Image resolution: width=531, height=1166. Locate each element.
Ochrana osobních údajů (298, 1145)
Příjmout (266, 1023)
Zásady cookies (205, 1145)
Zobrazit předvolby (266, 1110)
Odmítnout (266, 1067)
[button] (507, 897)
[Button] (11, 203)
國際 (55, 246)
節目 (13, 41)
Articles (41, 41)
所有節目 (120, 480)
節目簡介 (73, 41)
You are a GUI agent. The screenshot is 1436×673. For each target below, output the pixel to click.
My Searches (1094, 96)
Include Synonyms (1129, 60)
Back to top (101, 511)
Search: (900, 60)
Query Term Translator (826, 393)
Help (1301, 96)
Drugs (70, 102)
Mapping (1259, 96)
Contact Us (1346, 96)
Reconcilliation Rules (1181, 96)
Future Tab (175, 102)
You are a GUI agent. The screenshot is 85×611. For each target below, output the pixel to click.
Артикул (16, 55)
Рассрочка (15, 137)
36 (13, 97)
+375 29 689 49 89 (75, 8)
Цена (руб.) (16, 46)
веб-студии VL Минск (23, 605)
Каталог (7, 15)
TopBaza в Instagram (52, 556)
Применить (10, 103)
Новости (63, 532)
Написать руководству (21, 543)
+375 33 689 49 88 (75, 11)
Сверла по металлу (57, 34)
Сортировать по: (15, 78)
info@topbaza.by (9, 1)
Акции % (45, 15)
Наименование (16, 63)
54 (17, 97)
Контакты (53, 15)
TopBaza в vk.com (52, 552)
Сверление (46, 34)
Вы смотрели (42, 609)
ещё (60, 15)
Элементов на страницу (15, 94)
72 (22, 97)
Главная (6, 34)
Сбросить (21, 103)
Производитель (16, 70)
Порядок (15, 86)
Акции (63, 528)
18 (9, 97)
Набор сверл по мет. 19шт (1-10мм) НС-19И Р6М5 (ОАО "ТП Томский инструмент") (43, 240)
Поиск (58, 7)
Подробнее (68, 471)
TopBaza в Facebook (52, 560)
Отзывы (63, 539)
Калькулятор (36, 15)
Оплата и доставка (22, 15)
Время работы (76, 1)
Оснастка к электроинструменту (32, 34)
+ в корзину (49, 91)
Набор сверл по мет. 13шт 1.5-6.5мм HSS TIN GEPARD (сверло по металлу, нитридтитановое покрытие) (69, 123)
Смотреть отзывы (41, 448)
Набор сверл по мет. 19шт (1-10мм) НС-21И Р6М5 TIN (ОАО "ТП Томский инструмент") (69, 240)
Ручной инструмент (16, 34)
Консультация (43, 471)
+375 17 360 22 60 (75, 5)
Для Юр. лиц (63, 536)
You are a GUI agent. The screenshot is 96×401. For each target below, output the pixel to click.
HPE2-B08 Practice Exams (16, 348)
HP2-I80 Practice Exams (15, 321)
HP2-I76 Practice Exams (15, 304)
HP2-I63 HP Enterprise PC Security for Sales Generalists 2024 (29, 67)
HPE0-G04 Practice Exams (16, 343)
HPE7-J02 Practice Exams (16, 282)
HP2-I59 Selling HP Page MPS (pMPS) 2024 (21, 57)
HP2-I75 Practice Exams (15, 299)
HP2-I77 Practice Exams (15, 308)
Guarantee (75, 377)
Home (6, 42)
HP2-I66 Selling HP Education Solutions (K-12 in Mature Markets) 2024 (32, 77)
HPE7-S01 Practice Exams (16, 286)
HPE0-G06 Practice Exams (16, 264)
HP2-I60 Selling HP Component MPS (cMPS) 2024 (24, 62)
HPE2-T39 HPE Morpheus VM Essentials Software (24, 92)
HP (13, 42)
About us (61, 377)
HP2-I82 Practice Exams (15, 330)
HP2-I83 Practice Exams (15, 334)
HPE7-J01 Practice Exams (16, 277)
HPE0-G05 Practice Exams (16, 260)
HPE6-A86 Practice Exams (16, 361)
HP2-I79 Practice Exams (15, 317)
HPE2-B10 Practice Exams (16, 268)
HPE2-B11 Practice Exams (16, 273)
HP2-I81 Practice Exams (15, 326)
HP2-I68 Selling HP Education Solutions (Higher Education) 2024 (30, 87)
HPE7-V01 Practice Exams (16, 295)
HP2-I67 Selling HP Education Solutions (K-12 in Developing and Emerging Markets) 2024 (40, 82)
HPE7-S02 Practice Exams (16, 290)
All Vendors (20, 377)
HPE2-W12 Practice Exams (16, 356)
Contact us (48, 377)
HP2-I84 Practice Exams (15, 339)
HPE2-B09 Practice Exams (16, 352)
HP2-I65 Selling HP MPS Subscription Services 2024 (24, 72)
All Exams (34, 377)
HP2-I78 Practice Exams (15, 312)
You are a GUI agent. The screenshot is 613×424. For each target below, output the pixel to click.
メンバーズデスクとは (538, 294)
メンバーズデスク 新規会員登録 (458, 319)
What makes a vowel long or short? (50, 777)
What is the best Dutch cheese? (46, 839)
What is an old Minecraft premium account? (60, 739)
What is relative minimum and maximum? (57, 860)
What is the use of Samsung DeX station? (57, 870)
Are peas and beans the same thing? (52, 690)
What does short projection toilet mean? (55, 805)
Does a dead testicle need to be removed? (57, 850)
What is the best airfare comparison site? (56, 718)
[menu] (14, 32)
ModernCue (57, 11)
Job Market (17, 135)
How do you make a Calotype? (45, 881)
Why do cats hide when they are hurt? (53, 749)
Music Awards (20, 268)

# # # # # # #

* _Task brief_
Can you reproduce the entries above verbatim, beginning with the line that contains "Калькулятор (36, 15)" and continuing through the line that contains "Для Юр. лиц (63, 536)", with both of those lines included?

* _Result of the task_
Калькулятор (36, 15)
Оплата и доставка (22, 15)
Время работы (76, 1)
Оснастка к электроинструменту (32, 34)
+ в корзину (49, 91)
Набор сверл по мет. 13шт 1.5-6.5мм HSS TIN GEPARD (сверло по металлу, нитридтитановое покрытие) (69, 123)
Смотреть отзывы (41, 448)
Набор сверл по мет. 19шт (1-10мм) НС-21И Р6М5 TIN (ОАО "ТП Томский инструмент") (69, 240)
Ручной инструмент (16, 34)
Консультация (43, 471)
+375 17 360 22 60 (75, 5)
Для Юр. лиц (63, 536)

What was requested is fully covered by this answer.